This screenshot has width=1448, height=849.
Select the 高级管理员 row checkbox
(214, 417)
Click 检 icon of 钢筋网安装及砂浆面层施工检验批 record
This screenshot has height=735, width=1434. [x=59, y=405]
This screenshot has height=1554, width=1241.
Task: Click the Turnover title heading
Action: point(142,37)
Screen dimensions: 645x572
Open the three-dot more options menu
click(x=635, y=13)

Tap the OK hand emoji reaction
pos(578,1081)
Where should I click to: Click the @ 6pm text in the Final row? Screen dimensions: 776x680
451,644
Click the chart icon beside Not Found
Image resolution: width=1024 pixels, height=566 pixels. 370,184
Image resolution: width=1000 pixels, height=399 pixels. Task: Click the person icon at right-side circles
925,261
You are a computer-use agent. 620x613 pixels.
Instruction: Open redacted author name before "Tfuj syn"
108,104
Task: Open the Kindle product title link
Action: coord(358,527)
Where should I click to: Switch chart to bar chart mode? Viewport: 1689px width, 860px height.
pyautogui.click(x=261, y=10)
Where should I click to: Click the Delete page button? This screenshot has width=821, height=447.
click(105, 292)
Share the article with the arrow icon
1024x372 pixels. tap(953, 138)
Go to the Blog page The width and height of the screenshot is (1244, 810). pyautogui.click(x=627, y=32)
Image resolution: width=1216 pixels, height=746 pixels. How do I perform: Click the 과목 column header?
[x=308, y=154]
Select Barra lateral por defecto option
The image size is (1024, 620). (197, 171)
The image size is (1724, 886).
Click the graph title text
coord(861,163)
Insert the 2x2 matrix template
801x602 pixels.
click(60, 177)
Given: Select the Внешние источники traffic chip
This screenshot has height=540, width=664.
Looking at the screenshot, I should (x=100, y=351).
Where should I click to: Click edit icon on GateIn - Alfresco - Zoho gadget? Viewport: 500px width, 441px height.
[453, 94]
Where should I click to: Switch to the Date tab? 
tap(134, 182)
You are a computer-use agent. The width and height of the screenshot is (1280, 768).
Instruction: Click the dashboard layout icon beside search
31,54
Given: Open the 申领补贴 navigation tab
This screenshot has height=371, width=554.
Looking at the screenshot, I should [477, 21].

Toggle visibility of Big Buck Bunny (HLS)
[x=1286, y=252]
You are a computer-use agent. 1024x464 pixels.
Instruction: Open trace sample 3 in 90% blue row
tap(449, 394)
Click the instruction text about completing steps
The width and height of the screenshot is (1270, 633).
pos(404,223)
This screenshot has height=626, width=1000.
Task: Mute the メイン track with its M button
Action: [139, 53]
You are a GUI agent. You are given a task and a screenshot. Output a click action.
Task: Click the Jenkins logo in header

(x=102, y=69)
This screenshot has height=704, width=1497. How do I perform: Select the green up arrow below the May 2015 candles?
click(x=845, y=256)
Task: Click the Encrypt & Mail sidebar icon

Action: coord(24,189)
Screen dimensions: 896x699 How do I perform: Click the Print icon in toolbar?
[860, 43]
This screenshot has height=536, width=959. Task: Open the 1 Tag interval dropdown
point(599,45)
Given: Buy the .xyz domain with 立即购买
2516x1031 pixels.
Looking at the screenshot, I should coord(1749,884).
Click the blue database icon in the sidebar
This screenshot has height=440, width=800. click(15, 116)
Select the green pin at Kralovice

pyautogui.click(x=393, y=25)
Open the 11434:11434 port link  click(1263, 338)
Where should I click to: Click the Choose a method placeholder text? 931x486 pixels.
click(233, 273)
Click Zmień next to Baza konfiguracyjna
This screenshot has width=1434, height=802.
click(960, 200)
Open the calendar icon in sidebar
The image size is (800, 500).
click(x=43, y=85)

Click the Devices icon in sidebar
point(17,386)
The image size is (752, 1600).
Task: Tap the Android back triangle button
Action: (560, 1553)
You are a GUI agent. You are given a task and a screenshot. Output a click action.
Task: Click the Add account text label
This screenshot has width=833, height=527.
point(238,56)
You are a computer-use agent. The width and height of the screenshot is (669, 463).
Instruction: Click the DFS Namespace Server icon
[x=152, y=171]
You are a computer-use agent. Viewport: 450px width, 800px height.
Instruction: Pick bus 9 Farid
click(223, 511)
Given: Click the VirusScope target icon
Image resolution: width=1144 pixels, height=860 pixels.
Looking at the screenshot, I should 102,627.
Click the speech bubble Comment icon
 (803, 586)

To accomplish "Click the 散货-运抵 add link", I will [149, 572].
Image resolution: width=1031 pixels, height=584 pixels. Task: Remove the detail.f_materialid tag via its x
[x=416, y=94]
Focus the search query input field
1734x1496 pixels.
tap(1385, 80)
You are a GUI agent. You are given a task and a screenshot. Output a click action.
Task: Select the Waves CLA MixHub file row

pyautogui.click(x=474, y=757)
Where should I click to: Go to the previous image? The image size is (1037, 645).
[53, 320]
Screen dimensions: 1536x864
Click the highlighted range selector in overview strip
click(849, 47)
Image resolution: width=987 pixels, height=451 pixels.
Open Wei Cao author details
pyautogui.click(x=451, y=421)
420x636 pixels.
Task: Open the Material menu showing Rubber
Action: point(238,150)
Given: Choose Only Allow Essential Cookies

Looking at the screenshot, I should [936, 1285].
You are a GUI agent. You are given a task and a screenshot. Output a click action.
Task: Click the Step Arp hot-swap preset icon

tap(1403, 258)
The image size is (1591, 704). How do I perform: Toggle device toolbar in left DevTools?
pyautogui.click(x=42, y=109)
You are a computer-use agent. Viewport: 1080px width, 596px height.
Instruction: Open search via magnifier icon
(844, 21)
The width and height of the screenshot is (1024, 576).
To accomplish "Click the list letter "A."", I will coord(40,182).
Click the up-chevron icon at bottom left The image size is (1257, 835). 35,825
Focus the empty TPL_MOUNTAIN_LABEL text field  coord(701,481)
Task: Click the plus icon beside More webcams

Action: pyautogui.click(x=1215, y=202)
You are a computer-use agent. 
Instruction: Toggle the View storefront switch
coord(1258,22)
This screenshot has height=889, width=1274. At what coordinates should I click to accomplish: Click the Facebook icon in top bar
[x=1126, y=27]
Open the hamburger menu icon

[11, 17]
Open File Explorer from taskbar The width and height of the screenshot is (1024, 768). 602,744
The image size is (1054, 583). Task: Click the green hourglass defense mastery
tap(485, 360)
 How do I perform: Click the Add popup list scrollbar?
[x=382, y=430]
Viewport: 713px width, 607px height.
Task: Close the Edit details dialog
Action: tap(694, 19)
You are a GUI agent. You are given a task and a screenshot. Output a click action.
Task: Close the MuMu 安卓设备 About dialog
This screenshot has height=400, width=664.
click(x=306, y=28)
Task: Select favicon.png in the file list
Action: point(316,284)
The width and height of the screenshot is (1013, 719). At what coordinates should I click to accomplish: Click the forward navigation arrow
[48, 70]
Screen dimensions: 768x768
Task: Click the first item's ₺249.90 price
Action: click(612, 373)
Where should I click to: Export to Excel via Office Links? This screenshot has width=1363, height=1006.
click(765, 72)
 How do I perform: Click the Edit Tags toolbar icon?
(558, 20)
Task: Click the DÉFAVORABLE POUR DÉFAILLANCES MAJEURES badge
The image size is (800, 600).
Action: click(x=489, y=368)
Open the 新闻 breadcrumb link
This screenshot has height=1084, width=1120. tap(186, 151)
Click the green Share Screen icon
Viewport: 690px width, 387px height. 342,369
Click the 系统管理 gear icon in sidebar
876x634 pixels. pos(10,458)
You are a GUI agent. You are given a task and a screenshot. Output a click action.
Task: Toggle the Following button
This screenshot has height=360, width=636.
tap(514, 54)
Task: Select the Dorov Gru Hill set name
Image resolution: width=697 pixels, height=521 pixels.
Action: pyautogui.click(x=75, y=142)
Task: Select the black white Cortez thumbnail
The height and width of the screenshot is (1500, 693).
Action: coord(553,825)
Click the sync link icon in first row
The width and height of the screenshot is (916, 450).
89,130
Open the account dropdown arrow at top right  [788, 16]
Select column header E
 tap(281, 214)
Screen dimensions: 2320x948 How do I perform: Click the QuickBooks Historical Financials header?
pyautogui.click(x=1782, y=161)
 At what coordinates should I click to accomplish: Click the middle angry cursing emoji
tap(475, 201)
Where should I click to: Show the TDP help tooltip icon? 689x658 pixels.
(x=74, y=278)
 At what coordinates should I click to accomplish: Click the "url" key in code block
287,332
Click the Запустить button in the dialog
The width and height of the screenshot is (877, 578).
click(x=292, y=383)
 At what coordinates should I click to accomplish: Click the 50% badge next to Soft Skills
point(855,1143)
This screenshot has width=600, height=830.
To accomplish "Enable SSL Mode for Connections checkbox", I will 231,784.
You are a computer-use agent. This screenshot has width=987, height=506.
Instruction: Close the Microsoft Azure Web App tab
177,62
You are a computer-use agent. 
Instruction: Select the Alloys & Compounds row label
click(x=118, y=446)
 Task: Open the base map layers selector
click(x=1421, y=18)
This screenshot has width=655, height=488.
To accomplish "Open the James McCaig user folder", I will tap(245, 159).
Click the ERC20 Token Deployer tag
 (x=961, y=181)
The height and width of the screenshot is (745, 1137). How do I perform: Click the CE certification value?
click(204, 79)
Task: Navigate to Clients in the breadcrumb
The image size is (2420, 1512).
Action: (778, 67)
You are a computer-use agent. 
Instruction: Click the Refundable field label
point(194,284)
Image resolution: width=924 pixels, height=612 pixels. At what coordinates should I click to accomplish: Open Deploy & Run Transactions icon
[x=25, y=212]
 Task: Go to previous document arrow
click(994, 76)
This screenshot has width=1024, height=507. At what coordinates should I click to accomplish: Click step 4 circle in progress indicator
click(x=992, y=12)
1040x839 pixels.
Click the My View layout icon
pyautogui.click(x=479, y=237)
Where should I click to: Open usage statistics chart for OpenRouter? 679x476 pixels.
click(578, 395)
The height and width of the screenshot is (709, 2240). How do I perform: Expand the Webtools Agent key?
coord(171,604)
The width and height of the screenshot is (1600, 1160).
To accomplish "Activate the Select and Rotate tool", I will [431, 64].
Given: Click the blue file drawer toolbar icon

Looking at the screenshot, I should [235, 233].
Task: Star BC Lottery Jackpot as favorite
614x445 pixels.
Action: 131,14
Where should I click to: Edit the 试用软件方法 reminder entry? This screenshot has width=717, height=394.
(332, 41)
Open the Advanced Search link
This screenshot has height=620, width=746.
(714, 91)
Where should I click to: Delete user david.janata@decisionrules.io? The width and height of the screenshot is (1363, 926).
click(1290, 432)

● ● ●

- [Task to complete]: Which lines in the records above contain the string "computer"? Copy each one.

- [Written response]:
You are a computer-use agent. 620x613 pixels.
You are a computer-use agent. The width and height of the screenshot is (1280, 768).
You are a computer-use agent. 1024x464 pixels.
You are a computer-use agent. The width and height of the screenshot is (669, 463).
You are a computer-use agent. Viewport: 450px width, 800px height.
You are a computer-use agent. Viewport: 1080px width, 596px height.
You are a computer-use agent. 
You are a computer-use agent. This screenshot has width=987, height=506.
You are a computer-use agent. 
You are a computer-use agent. 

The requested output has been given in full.